[tex]{( {2}^{8} \times {5}^{5} \times {19}^{0}}) ^{ - 2} \times {( \frac{ {5}^{ - 2} }{ {2}^{3} } )}^{4} \times {2}^{28} \\ \frac{(1) \times ( {5}^{ - 8}) \times ( {2}^{28} )}{ {( {2}^{8} \times {5}^{5} \times 1)} ^{2} \times ( {2}^{12}) }[/tex]
First, we see that everything is multiplied or divided, so we can combine everything into one large fraction.
We can recognize that anything with the exponent 0 equals 1, so 19^0=1.
Since (2^8 × 5^-8 × 19^0) is to the power of -2, we can change the -2 to a 2 and put it in the denominator.
When 5^-2 and 2^3 are to the power of 4, we multiply the exponents. -2 × 4 = -8 and 3 × 4 = 12, so we put 5^-8 in the numerator, and 2^12 In the denominator.

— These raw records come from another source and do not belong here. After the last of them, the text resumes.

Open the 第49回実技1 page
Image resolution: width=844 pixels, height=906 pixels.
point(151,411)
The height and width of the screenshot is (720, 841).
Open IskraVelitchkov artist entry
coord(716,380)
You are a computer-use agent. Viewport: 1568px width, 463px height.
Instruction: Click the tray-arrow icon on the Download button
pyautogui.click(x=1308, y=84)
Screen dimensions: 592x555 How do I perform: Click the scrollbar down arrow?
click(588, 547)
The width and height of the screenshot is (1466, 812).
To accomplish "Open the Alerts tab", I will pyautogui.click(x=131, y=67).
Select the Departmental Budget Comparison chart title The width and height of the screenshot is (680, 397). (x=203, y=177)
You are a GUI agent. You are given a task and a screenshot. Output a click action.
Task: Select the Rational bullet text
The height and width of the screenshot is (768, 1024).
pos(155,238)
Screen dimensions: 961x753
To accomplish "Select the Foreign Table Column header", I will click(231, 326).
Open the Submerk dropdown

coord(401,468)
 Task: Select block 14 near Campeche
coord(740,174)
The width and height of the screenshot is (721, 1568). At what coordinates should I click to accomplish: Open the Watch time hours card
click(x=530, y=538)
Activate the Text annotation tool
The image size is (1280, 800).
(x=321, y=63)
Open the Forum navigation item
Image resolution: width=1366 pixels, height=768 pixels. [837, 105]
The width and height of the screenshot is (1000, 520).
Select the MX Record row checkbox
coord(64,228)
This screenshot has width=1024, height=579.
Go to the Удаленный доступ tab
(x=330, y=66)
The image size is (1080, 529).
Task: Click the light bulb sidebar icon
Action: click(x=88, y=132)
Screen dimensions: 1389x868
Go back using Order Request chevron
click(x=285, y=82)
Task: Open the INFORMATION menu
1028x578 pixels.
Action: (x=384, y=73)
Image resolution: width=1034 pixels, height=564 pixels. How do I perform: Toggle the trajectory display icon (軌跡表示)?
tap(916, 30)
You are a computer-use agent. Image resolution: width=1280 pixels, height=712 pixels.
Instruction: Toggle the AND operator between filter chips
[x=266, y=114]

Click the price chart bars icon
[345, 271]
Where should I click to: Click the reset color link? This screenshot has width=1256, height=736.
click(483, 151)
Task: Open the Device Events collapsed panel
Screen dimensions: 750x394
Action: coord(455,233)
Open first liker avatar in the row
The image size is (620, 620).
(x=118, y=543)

2^28 goes in the numerator.
[tex] \frac{ {5}^{ - 8}\times {2}^{28} }{ {2}^{16} \times {5}^{10} \times {2}^{12} } \\ \frac{ {2}^{28} }{ {2}^{28} \times {5}^{10} \times {5}^{8} } [/tex]
We can get rid of the 1s, since multiplying by 1 does not change any number.
We can factor in the exponent of 2 into (2^8 × 5^5) by multiplying 8 × 2 = 16 and 5 × 2 = 10. The new values are 2^16 and 5^10.
We can move the 5^-8 to the denominator and change it to 5^8.
We van combine 2^16 and 2^12 by adding the exponents.
[tex] \frac{1}{ {5}^{18} } \\ {5}^{ - 18} [/tex]
We can see that there is 2^28 in the numerator, and 2^28 in the denominator, so we can subtract them. Since 28 - 28 = 0, we can eliminate both of them.
We can combine 5^10 and 5^8 to get 5^18.
1 over 5^18 is also equal to 5^-18.
Depending on what your teacher is looking for, the answer is one of those two.